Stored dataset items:
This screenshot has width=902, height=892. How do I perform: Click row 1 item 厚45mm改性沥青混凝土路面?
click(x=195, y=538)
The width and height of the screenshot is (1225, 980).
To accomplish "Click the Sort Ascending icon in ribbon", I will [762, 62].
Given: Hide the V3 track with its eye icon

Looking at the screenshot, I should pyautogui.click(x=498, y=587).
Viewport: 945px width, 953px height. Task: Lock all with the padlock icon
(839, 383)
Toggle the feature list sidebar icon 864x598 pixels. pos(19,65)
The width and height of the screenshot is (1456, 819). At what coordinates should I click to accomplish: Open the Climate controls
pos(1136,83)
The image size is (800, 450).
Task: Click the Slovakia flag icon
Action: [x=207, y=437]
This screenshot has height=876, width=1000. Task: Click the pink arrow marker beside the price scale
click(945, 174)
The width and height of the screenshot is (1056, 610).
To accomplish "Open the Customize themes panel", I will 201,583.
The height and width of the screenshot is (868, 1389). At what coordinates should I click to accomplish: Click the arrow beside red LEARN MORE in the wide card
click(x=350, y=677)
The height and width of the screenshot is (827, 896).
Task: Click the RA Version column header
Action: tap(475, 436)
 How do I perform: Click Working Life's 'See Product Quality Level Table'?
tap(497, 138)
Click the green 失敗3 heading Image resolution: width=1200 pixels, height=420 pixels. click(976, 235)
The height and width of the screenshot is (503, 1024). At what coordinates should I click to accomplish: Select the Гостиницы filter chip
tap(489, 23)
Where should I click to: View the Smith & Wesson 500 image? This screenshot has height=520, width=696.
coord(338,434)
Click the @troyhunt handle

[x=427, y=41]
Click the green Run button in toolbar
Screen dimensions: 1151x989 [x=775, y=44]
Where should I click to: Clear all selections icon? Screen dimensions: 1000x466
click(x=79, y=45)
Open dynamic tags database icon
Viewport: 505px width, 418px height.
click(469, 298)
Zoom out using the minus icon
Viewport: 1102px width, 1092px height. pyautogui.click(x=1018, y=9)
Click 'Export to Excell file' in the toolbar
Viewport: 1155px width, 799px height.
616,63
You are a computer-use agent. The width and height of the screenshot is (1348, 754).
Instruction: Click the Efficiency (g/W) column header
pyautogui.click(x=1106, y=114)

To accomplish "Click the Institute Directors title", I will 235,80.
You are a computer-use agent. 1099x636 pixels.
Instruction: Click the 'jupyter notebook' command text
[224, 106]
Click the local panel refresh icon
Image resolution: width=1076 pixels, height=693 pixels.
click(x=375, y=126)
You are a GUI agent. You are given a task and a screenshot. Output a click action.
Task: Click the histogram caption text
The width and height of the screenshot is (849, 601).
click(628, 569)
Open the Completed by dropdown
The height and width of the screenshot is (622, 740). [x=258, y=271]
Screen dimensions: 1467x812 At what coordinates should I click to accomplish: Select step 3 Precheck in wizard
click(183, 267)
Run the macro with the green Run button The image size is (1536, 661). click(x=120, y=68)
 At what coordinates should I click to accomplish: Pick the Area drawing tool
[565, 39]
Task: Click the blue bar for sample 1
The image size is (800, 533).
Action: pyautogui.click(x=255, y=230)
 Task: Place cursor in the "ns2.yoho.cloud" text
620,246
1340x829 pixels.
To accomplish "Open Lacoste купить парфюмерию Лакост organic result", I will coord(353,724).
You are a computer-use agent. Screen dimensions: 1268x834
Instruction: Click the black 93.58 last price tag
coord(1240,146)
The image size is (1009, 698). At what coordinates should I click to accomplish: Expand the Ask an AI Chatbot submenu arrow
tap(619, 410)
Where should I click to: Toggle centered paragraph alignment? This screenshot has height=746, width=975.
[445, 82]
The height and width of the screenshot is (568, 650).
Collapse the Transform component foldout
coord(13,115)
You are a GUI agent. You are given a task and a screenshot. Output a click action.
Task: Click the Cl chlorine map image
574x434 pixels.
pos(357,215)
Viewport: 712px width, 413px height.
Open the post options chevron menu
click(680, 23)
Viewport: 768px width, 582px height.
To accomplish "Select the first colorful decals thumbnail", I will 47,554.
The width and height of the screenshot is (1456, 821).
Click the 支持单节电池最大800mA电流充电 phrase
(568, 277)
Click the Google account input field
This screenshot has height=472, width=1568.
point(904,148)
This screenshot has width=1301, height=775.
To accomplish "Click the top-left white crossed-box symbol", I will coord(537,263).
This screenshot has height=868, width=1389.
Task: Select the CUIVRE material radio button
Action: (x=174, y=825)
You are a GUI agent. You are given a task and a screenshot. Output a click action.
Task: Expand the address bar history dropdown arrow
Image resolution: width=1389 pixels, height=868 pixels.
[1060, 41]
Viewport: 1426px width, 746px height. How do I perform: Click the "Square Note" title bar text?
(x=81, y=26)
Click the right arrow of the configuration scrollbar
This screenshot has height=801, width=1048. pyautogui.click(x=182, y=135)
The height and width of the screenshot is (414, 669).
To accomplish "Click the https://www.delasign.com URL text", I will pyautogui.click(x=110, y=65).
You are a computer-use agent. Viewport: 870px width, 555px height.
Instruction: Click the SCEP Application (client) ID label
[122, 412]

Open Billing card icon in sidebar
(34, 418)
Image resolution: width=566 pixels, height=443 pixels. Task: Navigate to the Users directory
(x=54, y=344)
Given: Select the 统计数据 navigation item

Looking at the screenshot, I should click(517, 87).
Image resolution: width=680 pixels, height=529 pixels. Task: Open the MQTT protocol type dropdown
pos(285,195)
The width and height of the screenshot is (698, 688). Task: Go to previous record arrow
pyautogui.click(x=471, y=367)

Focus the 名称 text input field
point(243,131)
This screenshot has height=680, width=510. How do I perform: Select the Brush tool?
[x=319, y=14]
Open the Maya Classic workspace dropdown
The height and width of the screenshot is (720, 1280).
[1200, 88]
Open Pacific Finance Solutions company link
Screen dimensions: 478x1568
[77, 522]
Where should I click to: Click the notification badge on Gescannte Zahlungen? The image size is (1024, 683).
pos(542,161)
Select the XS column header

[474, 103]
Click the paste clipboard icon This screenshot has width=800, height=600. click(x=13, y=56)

WORK TASK: Give only a number, namely how many lines in the entries above hold the word "panel".

RESPONSE TO THE EXERCISE: 2